Преступление и наказание
Шрифт:
«Ну для чего, ну зачем я приходил к ней теперь? Я ей сказал: за делом; за каким же делом? Никакого совсем и не было дела! Объявить, что иду; так что же? Экая надобность! Люблю, что ли, я ее? Ведь нет, нет? Ведь вот отогнал ее теперь, как собаку. Крестов, что ли, мне в самом деле от нее понадобилось? О, как низко упал я! Нет, — мне слез ее надобно было, мне испуг ее видеть надобно было, смотреть, как сердце ее болит и терзается!

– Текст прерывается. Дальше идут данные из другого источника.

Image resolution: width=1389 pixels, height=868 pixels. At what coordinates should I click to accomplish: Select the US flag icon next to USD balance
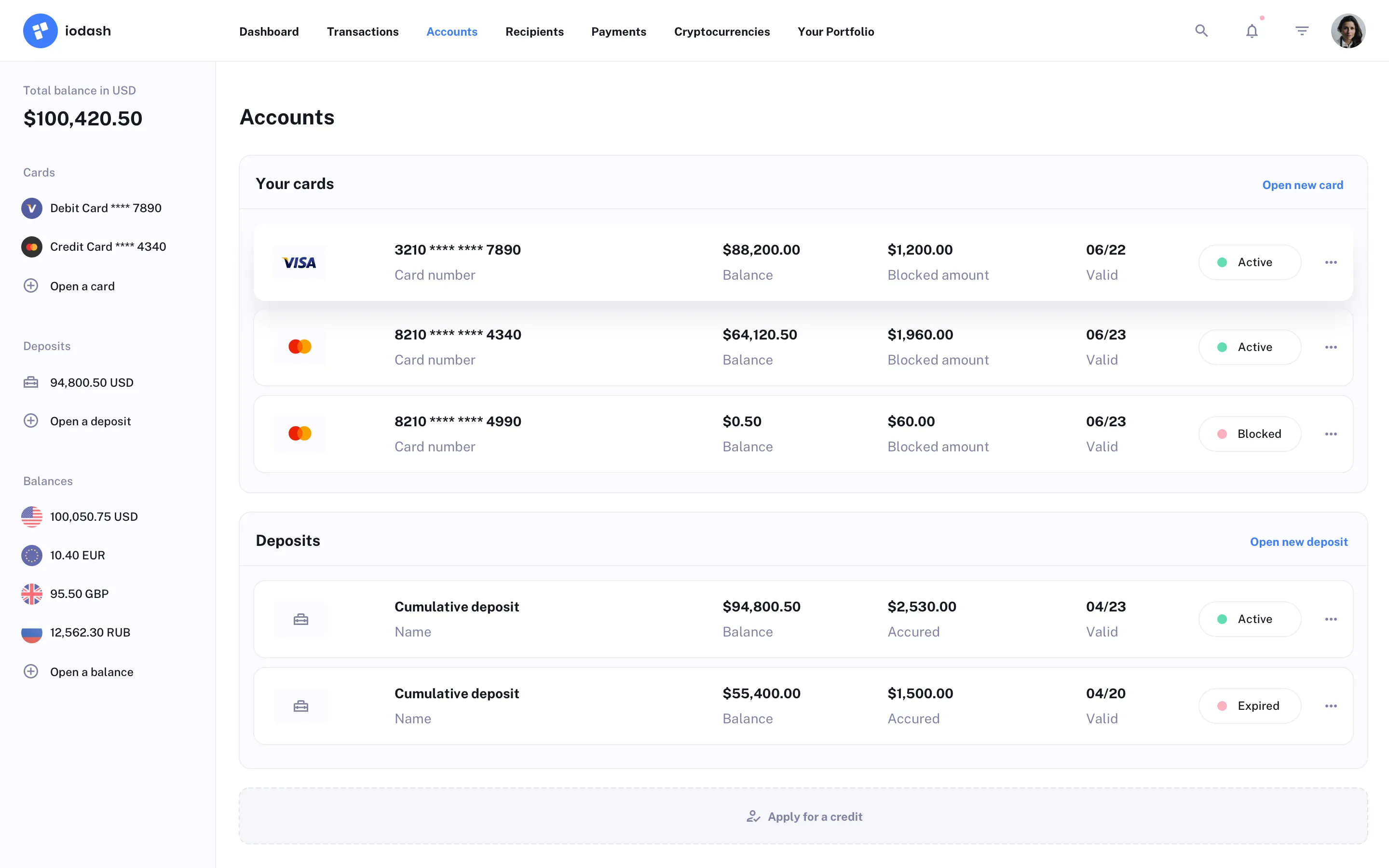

Надо было хоть обо что-нибудь зацепиться, помедлить, на человека посмотреть! И я смел так на себя надеяться, так мечтать о себе, нищий я, ничтожный я, подлец, подлец!»
Он шел по набережной канавы, и недалеко уж оставалось ему. Но дойдя до моста, он приостановился и вдруг повернул
Он жадно осматривался направо и налево, всматривался с напряжением в каждый предмет и ни на чем не мог сосредоточить внимания; все выскользало.
«Вот чрез неделю, чрез месяц меня провезут куда-нибудь в этих арестантских каретах по этому мосту, как-то я тогда взгляну на эту канаву, — запомнить бы это? — мелькнуло у него в голове. — Вот эта вывеска, как-то я тогда прочту эти самые буквы? Вот тут написано: „Таварищество“, ну вот и запомнить это а, букву а, и посмотреть на нее чрез месяц, на это самое а: как-то я тогда посмотрю? Что-то я тогда буду ощущать и думать?.. Боже, как это все должно быть низко, все эти мои теперешние… заботы! Конечно, все это, должно быть, любопытно… в своем роде… (ха-ха-ха! об чем я думаю!) я ребенком делаюсь, я сам перед собою фанфароню; ну чего я стыжу себя? Фу, как толкаются! Вот этот толстый — немец, должно быть, — что толкнул меня: ну, знает ли он, кого толкнул? Баба с ребенком просит милостыню, любопытно, что она считает меня счастливее себя. А что, вот бы и подать для курьезу.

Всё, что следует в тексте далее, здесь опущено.